**What you should do:**
Calculate how many lines of the data hold "computer". The answer consists of that number only.

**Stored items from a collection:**
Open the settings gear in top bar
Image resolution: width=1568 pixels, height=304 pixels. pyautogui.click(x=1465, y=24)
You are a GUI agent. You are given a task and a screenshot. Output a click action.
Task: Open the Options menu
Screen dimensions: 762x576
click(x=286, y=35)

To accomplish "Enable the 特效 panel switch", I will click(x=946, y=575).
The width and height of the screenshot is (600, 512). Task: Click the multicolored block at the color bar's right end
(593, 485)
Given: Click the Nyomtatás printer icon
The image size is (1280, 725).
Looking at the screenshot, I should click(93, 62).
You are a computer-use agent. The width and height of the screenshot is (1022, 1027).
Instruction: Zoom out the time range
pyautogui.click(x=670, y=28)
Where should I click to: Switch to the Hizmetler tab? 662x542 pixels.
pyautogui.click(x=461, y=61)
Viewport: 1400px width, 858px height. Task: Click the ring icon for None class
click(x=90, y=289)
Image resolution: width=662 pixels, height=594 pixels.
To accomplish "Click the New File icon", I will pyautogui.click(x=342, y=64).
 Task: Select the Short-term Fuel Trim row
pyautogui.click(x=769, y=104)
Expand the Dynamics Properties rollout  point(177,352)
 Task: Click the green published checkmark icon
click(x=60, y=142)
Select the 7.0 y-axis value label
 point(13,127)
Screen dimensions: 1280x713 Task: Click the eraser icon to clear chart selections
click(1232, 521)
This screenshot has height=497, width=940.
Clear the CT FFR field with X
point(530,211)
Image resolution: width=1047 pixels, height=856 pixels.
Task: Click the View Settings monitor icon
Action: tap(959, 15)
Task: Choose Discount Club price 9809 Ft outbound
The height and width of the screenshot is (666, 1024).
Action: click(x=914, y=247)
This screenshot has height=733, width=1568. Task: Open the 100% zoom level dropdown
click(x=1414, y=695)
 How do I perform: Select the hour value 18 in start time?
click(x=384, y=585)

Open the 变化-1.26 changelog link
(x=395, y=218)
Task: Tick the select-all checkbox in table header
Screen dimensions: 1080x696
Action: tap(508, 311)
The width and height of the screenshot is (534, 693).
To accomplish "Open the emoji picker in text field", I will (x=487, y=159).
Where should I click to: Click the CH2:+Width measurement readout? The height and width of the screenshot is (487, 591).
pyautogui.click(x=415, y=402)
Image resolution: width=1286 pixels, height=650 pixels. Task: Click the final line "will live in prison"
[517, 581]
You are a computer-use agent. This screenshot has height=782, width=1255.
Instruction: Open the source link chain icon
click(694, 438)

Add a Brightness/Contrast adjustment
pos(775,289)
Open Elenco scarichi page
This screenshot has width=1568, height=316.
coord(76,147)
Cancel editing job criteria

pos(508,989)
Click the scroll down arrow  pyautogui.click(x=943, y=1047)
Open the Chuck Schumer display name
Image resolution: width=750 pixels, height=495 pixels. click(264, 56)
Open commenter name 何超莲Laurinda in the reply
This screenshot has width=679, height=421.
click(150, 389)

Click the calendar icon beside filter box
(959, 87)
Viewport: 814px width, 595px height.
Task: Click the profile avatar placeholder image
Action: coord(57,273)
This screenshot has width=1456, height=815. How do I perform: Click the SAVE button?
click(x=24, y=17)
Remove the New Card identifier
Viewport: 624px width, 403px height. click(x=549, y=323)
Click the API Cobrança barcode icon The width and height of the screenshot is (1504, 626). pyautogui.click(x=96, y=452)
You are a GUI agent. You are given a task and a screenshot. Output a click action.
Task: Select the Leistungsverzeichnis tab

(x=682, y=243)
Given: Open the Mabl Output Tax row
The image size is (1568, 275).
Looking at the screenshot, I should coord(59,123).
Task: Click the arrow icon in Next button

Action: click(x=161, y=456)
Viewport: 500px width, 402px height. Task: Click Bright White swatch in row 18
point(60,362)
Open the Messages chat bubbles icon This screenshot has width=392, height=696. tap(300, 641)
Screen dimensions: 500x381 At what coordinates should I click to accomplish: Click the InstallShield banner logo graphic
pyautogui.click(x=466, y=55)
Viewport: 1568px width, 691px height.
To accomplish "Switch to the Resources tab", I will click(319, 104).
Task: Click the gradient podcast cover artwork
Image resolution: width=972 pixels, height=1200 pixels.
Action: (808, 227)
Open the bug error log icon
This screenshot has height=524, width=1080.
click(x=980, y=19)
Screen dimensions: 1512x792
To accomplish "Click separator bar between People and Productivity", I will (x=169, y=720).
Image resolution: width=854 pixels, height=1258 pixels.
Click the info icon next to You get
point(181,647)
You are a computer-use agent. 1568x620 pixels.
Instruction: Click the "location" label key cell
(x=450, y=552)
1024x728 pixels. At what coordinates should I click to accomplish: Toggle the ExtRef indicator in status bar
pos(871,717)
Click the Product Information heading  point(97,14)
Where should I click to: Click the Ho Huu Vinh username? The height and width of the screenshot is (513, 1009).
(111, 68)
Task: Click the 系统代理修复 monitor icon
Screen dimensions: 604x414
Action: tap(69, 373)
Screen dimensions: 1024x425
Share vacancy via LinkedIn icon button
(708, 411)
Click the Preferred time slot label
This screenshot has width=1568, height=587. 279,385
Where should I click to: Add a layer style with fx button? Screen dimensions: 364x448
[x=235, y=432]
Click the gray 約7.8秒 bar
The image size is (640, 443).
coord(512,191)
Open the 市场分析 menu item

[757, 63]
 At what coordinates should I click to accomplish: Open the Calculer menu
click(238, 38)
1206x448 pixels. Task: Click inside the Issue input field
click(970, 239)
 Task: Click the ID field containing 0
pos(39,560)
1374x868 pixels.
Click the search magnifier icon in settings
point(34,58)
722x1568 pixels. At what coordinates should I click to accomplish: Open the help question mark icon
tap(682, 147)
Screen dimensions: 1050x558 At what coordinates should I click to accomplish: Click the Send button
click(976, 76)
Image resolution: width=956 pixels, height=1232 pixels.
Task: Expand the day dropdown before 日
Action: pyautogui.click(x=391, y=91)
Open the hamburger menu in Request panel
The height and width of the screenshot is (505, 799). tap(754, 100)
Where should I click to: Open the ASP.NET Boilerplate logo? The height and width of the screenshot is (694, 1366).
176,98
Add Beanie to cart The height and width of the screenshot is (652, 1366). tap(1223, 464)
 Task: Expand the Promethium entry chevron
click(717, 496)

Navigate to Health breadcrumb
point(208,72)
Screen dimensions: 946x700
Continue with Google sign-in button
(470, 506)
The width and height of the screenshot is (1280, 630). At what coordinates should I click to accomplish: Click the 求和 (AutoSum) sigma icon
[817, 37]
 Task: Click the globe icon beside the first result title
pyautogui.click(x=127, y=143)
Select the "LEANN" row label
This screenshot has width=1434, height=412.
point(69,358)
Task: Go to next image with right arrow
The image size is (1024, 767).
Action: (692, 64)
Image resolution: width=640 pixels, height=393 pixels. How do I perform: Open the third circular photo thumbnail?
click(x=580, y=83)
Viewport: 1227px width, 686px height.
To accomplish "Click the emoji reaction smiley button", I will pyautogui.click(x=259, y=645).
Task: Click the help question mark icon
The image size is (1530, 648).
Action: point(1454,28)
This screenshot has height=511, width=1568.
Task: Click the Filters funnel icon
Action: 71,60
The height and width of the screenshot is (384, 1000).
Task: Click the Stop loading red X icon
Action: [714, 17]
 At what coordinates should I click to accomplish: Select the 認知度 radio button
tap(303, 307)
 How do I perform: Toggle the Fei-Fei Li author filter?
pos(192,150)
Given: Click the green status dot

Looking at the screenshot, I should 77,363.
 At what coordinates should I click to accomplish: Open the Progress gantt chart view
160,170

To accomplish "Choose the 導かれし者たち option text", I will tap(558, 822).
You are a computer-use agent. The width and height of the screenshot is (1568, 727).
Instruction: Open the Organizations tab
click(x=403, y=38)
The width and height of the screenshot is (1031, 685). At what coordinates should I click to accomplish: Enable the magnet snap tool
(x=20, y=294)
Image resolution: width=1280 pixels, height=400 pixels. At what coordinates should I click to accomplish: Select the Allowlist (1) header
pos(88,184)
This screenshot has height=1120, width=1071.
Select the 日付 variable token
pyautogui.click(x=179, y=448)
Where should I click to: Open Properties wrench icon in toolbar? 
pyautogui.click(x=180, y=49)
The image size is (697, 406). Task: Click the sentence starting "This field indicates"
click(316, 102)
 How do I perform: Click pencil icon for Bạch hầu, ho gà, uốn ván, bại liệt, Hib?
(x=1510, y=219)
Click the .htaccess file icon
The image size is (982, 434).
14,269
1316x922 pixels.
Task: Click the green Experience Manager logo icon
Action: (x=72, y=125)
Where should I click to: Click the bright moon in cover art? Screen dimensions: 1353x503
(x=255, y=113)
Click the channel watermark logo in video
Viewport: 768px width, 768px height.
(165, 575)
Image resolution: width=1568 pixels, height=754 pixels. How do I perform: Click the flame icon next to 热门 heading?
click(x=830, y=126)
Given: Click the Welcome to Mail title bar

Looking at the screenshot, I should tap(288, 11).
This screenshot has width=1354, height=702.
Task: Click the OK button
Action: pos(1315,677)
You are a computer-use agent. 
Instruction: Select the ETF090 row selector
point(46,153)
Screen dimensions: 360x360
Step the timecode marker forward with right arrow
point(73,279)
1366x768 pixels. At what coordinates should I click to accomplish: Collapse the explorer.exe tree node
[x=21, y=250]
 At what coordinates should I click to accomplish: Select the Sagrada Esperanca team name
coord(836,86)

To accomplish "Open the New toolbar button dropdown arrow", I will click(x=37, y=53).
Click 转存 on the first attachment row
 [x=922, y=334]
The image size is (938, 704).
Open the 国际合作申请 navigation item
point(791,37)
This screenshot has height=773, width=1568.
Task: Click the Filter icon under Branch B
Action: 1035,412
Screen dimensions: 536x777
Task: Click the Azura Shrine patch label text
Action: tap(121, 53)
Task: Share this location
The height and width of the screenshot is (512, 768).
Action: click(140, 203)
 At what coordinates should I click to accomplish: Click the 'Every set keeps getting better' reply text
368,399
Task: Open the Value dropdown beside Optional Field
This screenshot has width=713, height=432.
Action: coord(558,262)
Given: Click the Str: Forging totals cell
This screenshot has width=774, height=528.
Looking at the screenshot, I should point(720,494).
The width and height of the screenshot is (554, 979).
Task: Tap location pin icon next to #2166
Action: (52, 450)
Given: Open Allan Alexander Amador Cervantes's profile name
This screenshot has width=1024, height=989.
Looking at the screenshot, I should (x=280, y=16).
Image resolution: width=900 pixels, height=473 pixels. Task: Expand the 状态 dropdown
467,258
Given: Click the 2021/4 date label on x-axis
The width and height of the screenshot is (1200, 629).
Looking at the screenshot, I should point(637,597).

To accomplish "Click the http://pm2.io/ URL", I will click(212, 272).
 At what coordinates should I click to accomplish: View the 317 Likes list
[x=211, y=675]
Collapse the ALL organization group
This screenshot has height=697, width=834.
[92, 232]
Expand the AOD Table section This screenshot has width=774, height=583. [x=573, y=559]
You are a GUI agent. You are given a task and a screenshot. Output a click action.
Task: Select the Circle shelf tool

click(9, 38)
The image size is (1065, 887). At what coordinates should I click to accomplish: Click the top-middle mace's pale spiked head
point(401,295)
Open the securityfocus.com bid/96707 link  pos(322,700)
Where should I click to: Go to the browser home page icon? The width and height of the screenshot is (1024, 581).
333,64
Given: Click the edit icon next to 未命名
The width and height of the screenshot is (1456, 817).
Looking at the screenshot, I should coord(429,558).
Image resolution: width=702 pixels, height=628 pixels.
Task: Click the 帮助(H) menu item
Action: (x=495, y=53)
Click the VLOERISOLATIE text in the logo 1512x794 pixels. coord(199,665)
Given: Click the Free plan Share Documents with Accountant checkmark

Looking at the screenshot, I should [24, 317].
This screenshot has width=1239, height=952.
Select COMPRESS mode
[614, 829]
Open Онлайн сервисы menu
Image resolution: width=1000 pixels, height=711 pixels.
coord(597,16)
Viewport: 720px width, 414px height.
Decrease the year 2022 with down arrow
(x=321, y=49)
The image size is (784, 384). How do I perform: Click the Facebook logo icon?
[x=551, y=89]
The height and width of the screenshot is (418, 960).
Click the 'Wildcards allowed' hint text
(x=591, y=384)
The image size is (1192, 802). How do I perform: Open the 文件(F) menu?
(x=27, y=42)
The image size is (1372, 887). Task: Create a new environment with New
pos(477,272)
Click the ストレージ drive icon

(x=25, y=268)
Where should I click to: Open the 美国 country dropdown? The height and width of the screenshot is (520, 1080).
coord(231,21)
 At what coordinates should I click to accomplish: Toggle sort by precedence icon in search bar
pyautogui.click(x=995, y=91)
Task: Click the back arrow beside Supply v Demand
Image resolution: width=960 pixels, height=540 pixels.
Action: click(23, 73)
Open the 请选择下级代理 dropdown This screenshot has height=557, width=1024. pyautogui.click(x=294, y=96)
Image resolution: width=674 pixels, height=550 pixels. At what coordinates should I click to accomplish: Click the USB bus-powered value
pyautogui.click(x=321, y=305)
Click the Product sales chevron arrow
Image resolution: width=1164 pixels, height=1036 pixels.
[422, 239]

**Task solution:**
5